Nuclear-armed Pakistan is currently led by Pervez Musharraf, who originally took power in a bloodless 1999 military coup. Musharraf was later affirmed in power for a five-year term by a 2002 referendum in which he took 97.5 percent of the vote and in which, according to the State Department, independent observers found "evidence of widespread fraud and coerced voting."
In October, Musharraf won a second five-year term in an election held in Pakistan's national and regional assemblies that was boycotted by opposition parties. As the only candidate, he won 671 of the 685 ballots cast, or 98 percent.
Although Musharraf has allied Pakistan with the United States in the war on terror, a recent poll showed that Pakistanis -- 97 percent of whom are Muslims -- think the U.S. military presence in Asia and Afghanistan is a greater threat to their country than al Qaeda.
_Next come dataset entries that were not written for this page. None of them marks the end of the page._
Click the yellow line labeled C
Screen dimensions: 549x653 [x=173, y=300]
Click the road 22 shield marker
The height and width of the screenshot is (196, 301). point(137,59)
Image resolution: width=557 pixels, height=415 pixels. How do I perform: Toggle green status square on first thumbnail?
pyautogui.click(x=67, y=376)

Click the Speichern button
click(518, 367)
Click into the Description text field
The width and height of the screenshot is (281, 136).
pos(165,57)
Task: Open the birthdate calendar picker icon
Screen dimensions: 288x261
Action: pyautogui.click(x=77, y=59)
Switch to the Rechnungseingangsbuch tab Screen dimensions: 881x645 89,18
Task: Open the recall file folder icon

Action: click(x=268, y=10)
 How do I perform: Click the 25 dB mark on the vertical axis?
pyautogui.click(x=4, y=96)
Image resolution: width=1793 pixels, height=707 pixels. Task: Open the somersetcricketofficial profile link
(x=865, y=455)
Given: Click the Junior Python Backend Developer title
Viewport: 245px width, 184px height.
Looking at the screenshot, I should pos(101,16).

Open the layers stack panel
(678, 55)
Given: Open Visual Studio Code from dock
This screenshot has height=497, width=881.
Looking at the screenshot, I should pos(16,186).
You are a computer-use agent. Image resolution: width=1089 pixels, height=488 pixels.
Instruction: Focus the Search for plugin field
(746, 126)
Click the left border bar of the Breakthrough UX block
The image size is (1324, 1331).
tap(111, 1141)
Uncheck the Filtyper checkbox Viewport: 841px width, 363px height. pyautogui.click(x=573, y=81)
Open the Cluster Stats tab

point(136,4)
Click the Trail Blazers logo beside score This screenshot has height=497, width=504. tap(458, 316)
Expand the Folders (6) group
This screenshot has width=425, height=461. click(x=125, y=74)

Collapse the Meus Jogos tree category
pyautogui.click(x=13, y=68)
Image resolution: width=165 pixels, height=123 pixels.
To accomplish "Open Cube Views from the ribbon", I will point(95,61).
The poll said 72 percent of Pakistanis view the U.S. military presence in Asia as a "critical threat" to the "vital interests of Pakistan."
Cybercast News Service asked committee members Russ Carnahan (D-Mo.) and Joe Wilson (R-S.C.) whether they believed it was too risky for the U.S. to promote democracy in Pakistan.
"No," said Wilson. "I have learned on my visits there they have had a 60-year fitful effort at establishing democracy. There are levels of political party development that I was pleasantly surprised to find out. Indeed, they do have severe challenges on conducting fair and honest elections.
"But progressively they are making progress and the development of the political party system - which I will believe will be as watchdogs, one party against the other, or it may be multiple political parties - will result in a more democratic system," Wilson added. (Listen to Audio)
Carnahan said "it absolutely is" a good thing to promote democracy in Pakistan.
"It is something that, in terms of observers, before, during and after the elections, the extent that the U.S. and the international community can weigh in there to help ensure that, I think that is an important role for us in this critical time there, when there is so much unrest and uncertainty there," he said. (Listen to Audio)
Cybercast News Service also asked Carnahan and Wilson if they thought it was too risky for the U.S. to consider unilateral action against al Qaeda, and possibly Osama bin Laden, in Pakistan.
Wilson said it's important to continue to collaborate with the Pakistani government. (Listen to Audio)
Carnahan told Cybercast News Service that despite concerns about Pakistani President Pervez Musharraf, the U.S. should continue to work with the government. (Listen to Audio)
Witnesses at the hearing included Christine Fair, senior political scientist with the Rand Corporation; Ashley Tellis, senior associate at Carnegie Endowment for International Peace; and Lisa Curtis, senior research fellow at the Heritage Foundation's Asian Studies Center.